I'm currently stuck with the following problem. How do I calculate the order of growth of the following sequence:
$f_{n} = 2f_{n-1} + f_{n-2}$
Assuming that
$f_{0} =1$ and $f_{1} = 1$
I've got the following hints: they used $(1- 2x - x^2) = (1-Ax)(1-Bx) $ to get the roots of the solution.
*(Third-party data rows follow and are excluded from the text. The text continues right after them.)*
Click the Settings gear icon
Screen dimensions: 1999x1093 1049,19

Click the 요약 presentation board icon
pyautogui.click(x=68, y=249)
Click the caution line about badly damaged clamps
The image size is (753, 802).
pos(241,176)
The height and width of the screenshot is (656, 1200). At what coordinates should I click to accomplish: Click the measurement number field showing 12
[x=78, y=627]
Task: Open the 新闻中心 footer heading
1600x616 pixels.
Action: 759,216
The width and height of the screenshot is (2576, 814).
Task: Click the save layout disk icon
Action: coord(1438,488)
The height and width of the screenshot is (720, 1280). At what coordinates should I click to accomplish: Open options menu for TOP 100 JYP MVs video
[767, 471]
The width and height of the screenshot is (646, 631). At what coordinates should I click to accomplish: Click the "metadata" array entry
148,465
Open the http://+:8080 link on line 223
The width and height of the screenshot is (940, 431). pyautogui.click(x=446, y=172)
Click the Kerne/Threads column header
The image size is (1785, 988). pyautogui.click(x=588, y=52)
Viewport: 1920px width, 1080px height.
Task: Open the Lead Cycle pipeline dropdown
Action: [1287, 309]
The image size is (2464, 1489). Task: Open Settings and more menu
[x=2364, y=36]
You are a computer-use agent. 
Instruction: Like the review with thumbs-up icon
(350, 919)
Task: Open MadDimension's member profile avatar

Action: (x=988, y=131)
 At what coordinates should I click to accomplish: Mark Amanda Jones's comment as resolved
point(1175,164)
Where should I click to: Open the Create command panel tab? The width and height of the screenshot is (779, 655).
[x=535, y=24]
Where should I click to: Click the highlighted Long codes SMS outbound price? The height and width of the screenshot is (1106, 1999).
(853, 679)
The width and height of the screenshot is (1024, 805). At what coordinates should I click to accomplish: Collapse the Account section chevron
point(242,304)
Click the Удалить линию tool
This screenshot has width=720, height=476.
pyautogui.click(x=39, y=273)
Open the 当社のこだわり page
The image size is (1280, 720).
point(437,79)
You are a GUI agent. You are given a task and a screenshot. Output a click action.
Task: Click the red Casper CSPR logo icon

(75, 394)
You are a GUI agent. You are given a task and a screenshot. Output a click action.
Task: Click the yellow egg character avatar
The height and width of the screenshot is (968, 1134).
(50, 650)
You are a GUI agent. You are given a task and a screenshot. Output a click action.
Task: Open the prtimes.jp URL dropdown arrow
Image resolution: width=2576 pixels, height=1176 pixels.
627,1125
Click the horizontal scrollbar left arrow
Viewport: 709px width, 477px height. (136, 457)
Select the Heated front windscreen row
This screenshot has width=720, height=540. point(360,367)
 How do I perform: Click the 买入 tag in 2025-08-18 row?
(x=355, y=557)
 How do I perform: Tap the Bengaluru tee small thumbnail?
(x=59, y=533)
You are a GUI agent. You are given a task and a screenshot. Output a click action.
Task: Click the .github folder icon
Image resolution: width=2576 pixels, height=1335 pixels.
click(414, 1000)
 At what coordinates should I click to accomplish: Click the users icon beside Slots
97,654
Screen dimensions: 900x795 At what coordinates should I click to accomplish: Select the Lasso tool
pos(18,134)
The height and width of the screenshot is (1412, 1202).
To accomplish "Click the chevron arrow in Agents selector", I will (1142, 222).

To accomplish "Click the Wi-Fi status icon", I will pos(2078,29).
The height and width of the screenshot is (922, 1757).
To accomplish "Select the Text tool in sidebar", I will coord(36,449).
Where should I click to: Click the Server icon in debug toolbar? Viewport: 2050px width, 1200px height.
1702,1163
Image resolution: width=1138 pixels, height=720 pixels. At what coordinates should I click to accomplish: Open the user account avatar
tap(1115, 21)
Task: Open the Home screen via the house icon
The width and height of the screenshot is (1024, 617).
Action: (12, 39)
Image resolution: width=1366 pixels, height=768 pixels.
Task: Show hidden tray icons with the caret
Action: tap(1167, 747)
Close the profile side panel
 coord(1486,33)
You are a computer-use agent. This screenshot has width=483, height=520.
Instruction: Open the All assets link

How do I get from the squence to $(1-2x-x^2)$ and why do I have to equal it to $(1-Ax)(1-Bx)$
Somehow the solution is $(1+\sqrt{2})^n$
Thanks for your help community
Process 1:
Start with $1-2x-x^2$. Now, the given, from the problem, is that \begin{align} 1-2x-x^2 &= (1- a x)(1 - b x) \\ &= 1 -(a+b) x + ab x^2. \end{align} Equating coefficients leads to $a + b = 2$ and $ab = -1$. Using this information leads to \begin{align} a - \frac{1}{a} &= 2 \\ a^2 - 2 a - 1 &= 0 \\ a &= 1 \pm \sqrt{2}. \end{align} By choosing $a = 1 + \sqrt{2}$ then $b$ becomes $b = 1 - \sqrt{2}$. Since $f_{n}$ increases with $n$ then consider a solution of the form $$f_{n} = A \, (1+\sqrt{2})^{n} + B \, (1-\sqrt{2})^{n}$$ With $f_{0} = 1$ and $f_{1} = 1$, then it can be found that $A = B = \frac{1}{2}$ and $$f_{n} = \frac{1}{2} \, \left[ (1+\sqrt{2})^{n} + (1-\sqrt{2})^{n} \right].$$
Now, in terms of growth of $f_{n}$, the following is noticed. It can be determined that $0 \leq 1-\sqrt{2} \leq -1$ and $3 \leq 1 + \sqrt{2} \geq 1$. Taking powers of these values leads to $|(1-\sqrt{2})^{n}| \to 0$ as $n \to \infty$ and $(1+\sqrt{2})^{n} \to \infty$. This leads to $$f_{n} \approx (1+\sqrt{2})^{n} $$ as $n \to \infty$.